**What is expected**. Set out every item below as a JSON list of strings, one string per line with blank lines left out. Leave the pictures out of the answer.

----------------------------------------

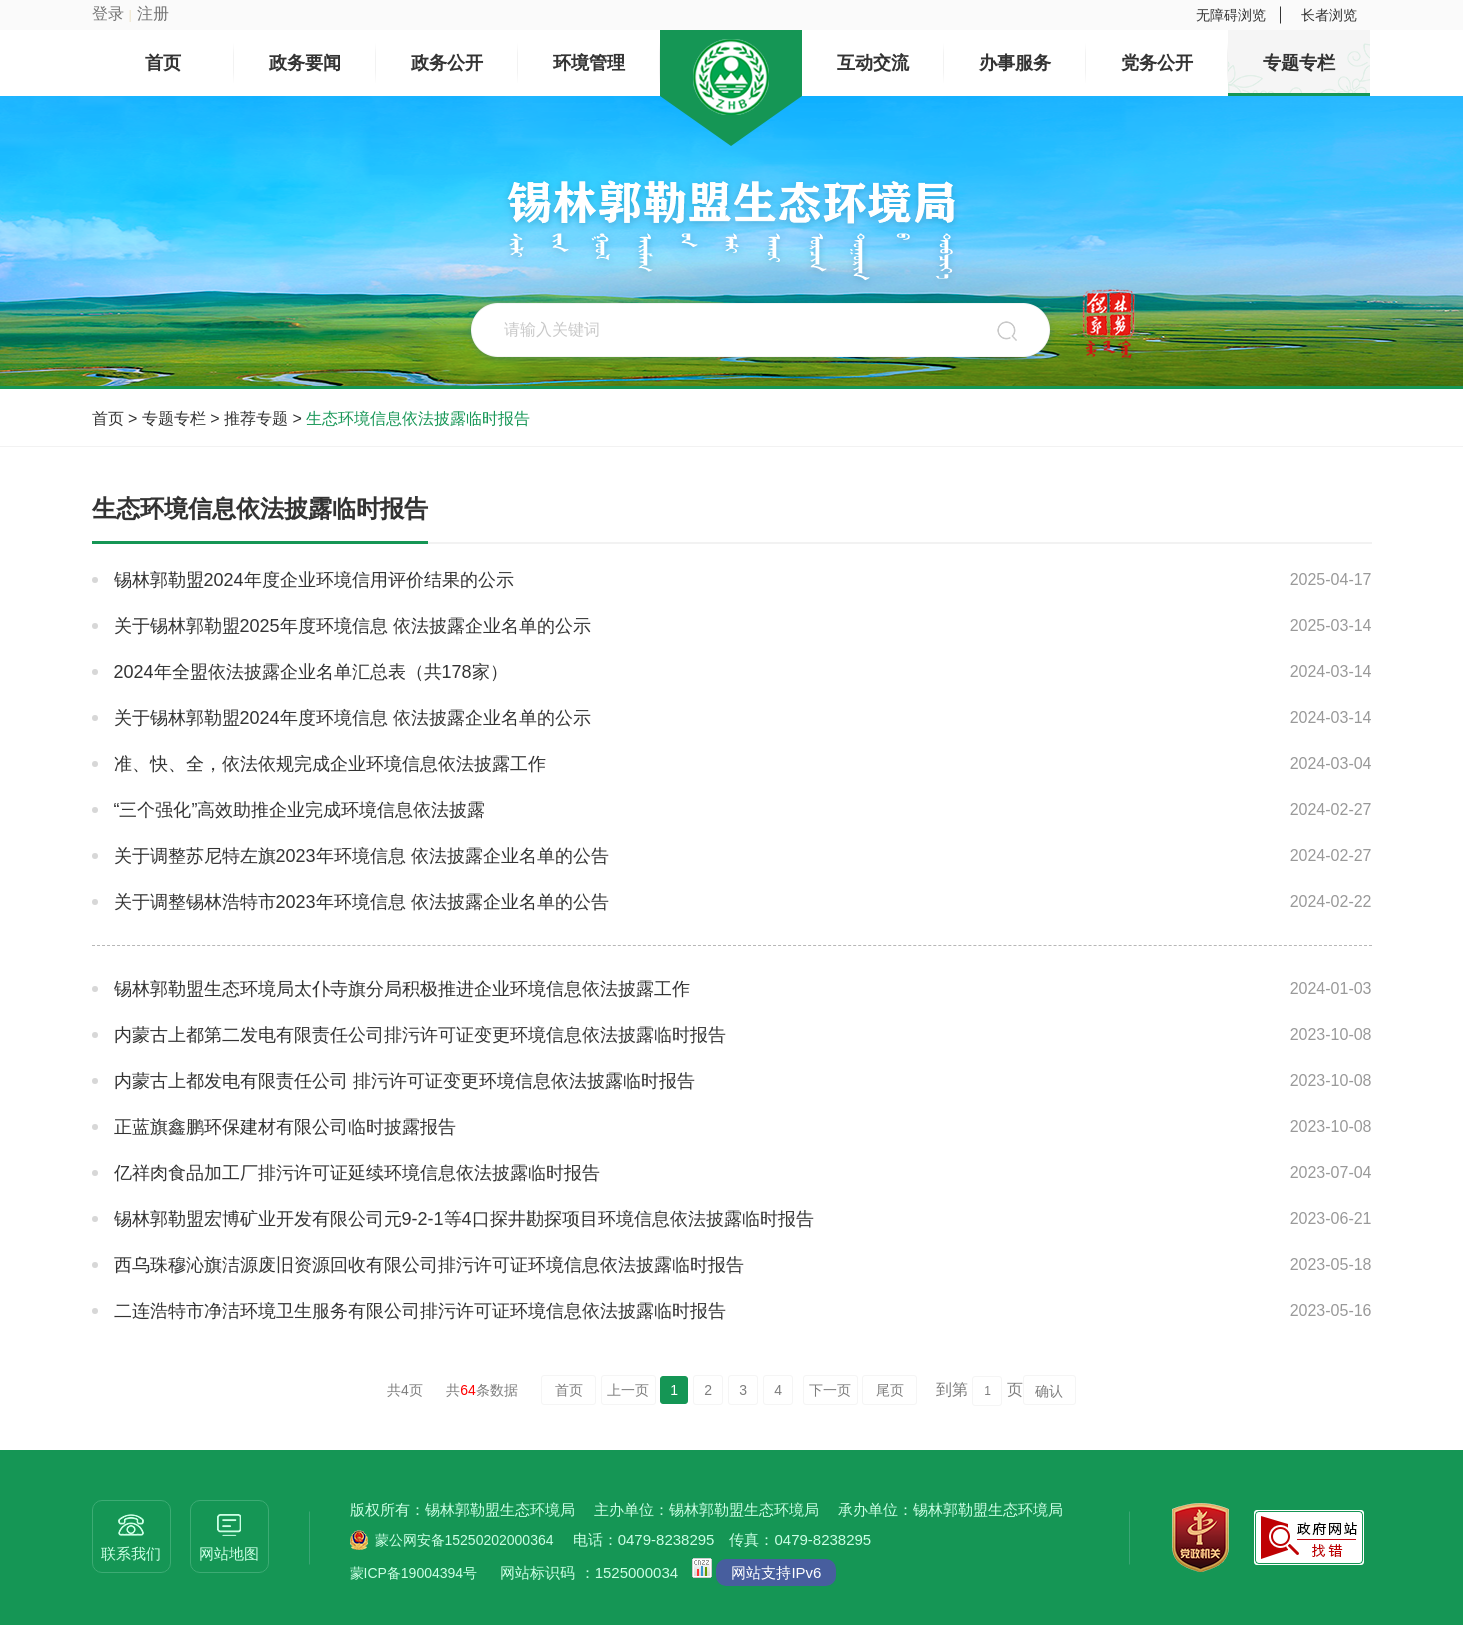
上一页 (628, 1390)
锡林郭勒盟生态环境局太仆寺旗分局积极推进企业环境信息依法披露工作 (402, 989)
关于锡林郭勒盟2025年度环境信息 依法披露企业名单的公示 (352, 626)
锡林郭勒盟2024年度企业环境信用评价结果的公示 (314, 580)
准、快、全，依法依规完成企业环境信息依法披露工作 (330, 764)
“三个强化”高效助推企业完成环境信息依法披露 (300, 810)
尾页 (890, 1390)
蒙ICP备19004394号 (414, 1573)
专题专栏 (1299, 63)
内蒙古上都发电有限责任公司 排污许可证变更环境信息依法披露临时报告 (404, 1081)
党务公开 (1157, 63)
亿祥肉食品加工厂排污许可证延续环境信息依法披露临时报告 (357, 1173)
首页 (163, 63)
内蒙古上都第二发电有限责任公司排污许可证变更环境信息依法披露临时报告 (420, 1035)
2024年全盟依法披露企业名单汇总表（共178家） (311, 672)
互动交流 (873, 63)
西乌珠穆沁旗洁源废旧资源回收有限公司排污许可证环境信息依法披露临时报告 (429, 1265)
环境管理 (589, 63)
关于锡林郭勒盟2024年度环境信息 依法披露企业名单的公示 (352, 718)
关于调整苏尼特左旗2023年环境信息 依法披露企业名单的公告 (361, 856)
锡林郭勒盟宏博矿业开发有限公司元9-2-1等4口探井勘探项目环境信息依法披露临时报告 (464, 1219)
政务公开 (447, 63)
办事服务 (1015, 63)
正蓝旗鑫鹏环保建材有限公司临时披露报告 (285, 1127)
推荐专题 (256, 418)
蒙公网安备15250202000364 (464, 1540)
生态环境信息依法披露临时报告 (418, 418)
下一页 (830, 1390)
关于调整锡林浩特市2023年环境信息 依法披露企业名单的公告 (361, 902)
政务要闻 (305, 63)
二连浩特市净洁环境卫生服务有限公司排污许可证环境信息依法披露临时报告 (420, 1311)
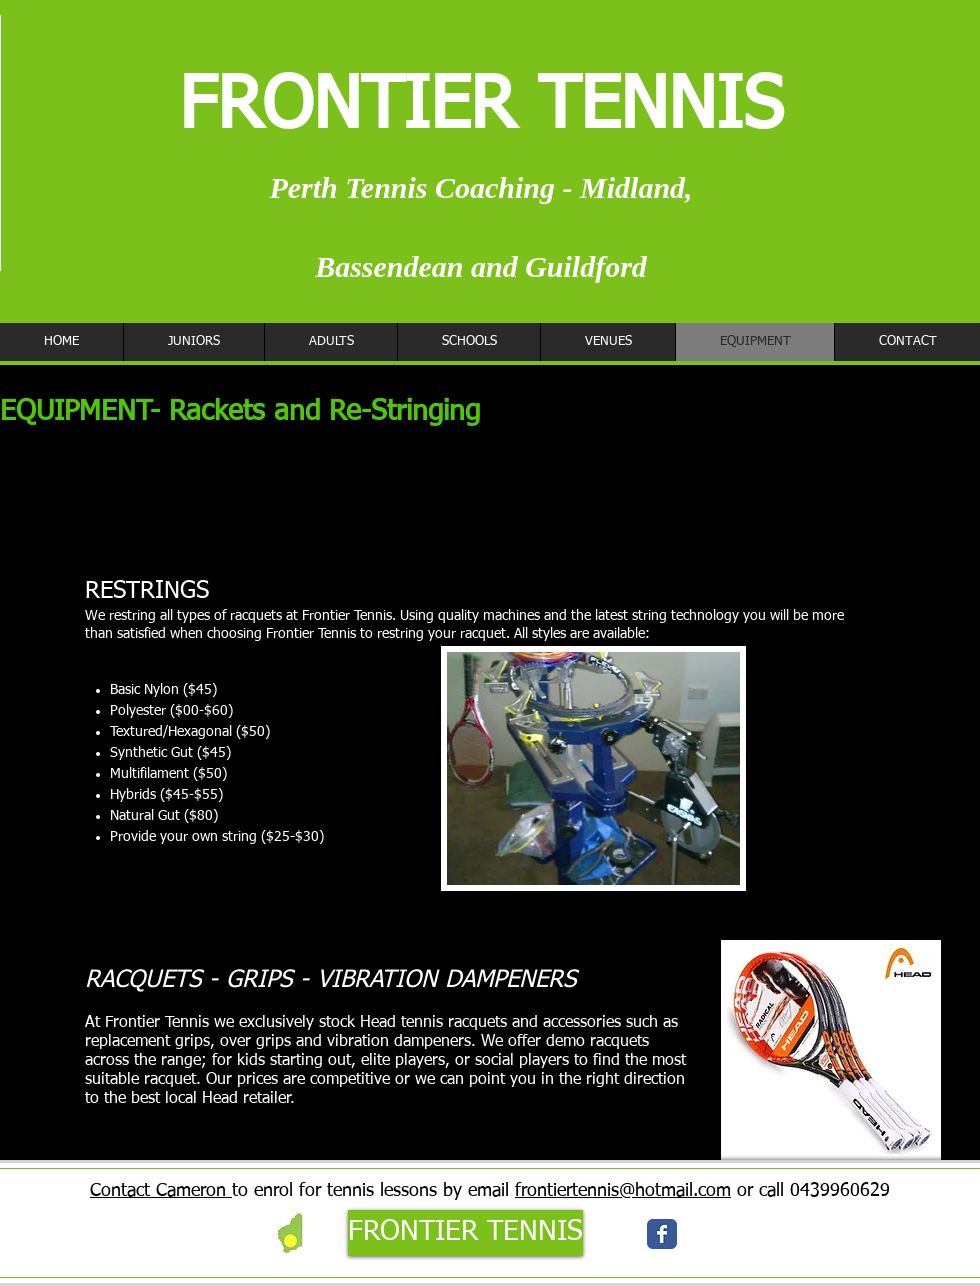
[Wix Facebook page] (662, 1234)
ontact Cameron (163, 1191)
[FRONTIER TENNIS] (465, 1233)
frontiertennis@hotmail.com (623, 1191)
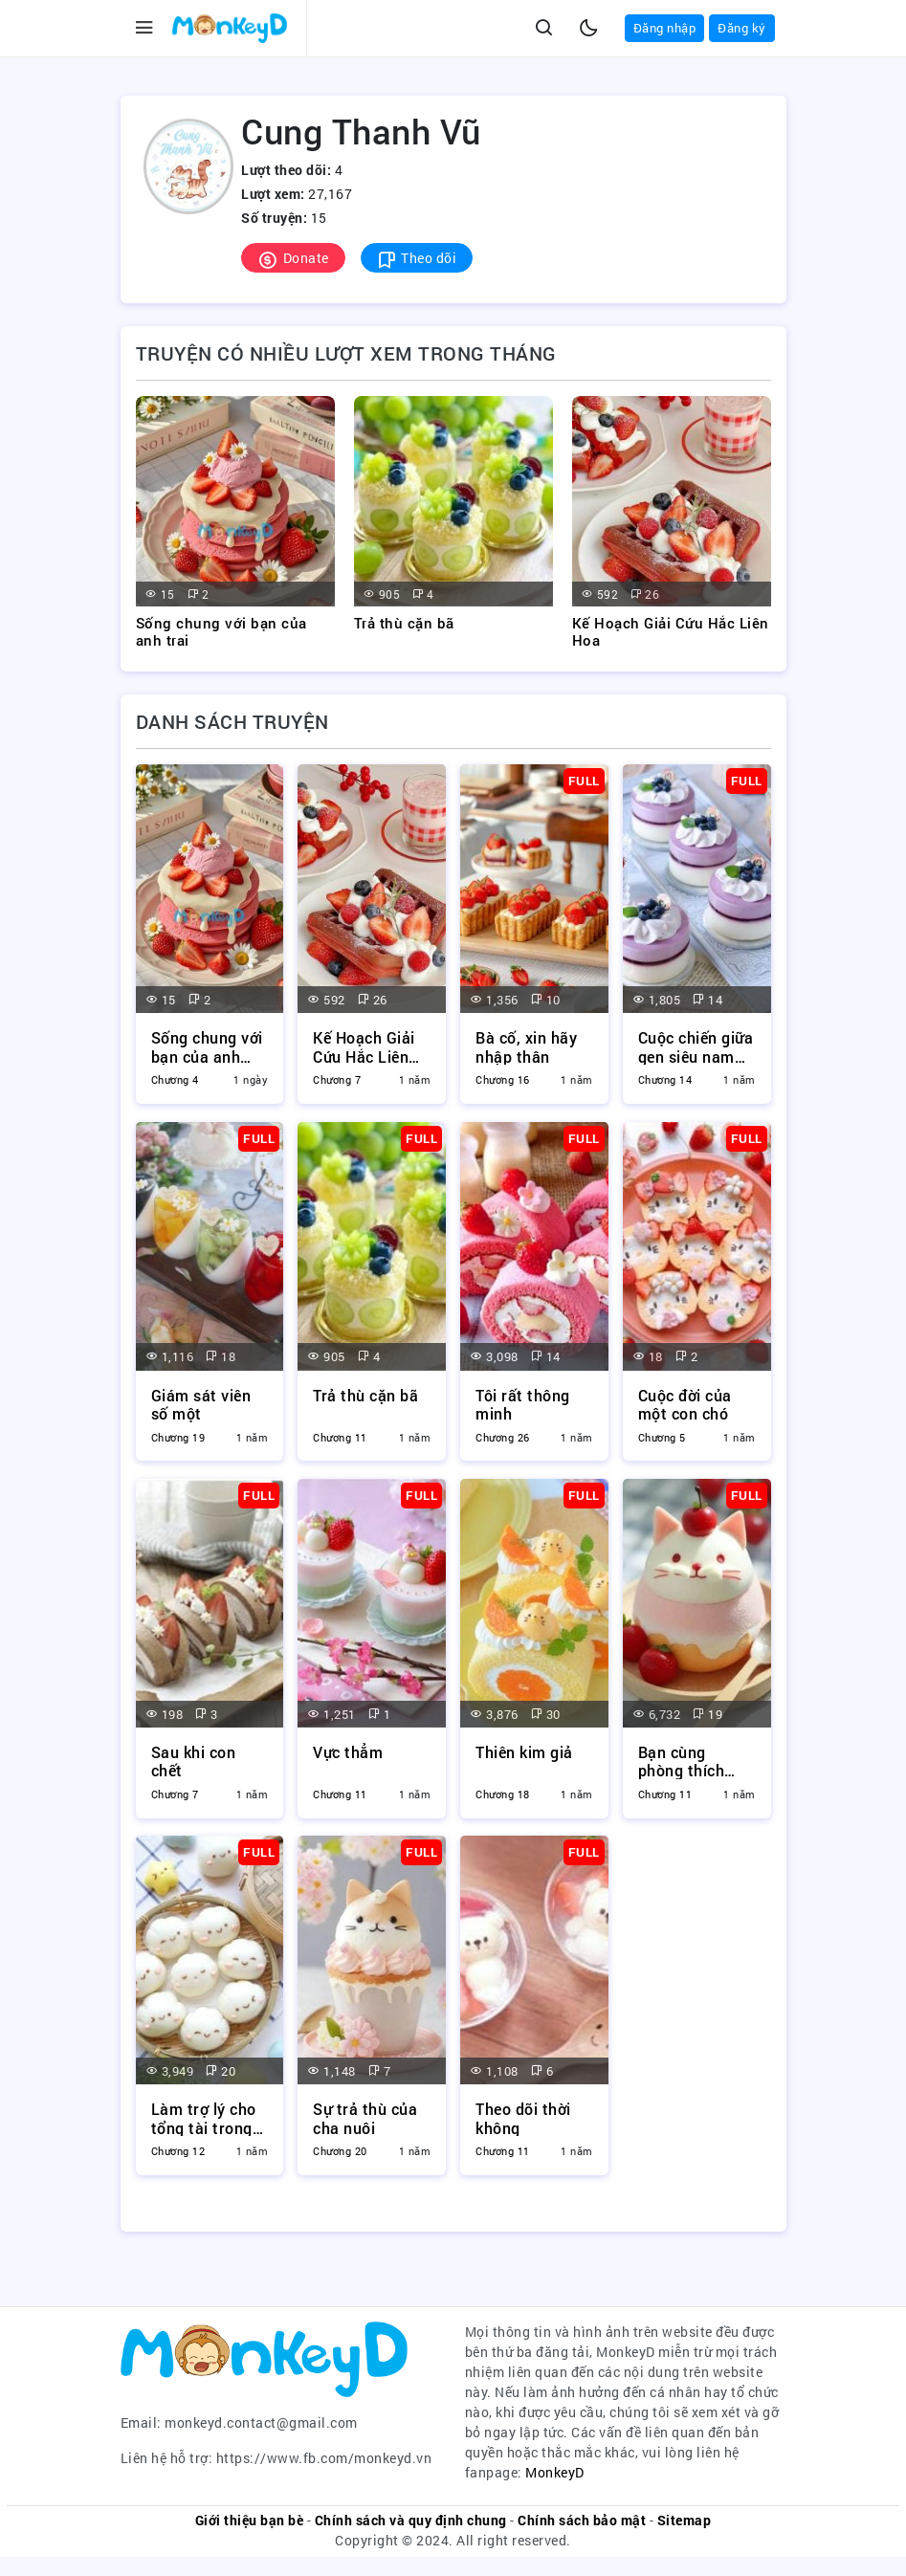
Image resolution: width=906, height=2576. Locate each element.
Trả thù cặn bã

----------------------------------------

**Right answer**.
[
  "上一页 (628, 1390)",
  "锡林郭勒盟生态环境局太仆寺旗分局积极推进企业环境信息依法披露工作 (402, 989)",
  "关于锡林郭勒盟2025年度环境信息 依法披露企业名单的公示 (352, 626)",
  "锡林郭勒盟2024年度企业环境信用评价结果的公示 (314, 580)",
  "准、快、全，依法依规完成企业环境信息依法披露工作 (330, 764)",
  "“三个强化”高效助推企业完成环境信息依法披露 (300, 810)",
  "尾页 (890, 1390)",
  "蒙ICP备19004394号 (414, 1573)",
  "专题专栏 (1299, 63)",
  "内蒙古上都发电有限责任公司 排污许可证变更环境信息依法披露临时报告 (404, 1081)",
  "党务公开 (1157, 63)",
  "亿祥肉食品加工厂排污许可证延续环境信息依法披露临时报告 (357, 1173)",
  "首页 (163, 63)",
  "内蒙古上都第二发电有限责任公司排污许可证变更环境信息依法披露临时报告 (420, 1035)",
  "2024年全盟依法披露企业名单汇总表（共178家） (311, 672)",
  "互动交流 (873, 63)",
  "西乌珠穆沁旗洁源废旧资源回收有限公司排污许可证环境信息依法披露临时报告 (429, 1265)",
  "环境管理 (589, 63)",
  "关于锡林郭勒盟2024年度环境信息 依法披露企业名单的公示 (352, 718)",
  "关于调整苏尼特左旗2023年环境信息 依法披露企业名单的公告 (361, 856)",
  "锡林郭勒盟宏博矿业开发有限公司元9-2-1等4口探井勘探项目环境信息依法披露临时报告 (464, 1219)",
  "政务公开 (447, 63)",
  "办事服务 (1015, 63)",
  "正蓝旗鑫鹏环保建材有限公司临时披露报告 (285, 1127)",
  "推荐专题 (256, 418)",
  "蒙公网安备15250202000364 (464, 1540)",
  "生态环境信息依法披露临时报告 (418, 418)",
  "下一页 (830, 1390)",
  "关于调整锡林浩特市2023年环境信息 依法披露企业名单的公告 (361, 902)",
  "政务要闻 (305, 63)",
  "二连浩特市净洁环境卫生服务有限公司排污许可证环境信息依法披露临时报告 (420, 1311)",
  "[Wix Facebook page] (662, 1234)",
  "ontact Cameron (163, 1191)",
  "[FRONTIER TENNIS] (465, 1233)",
  "frontiertennis@hotmail.com (623, 1191)",
  "Image resolution: width=906, height=2576. Locate each element.",
  "Trả thù cặn bã"
]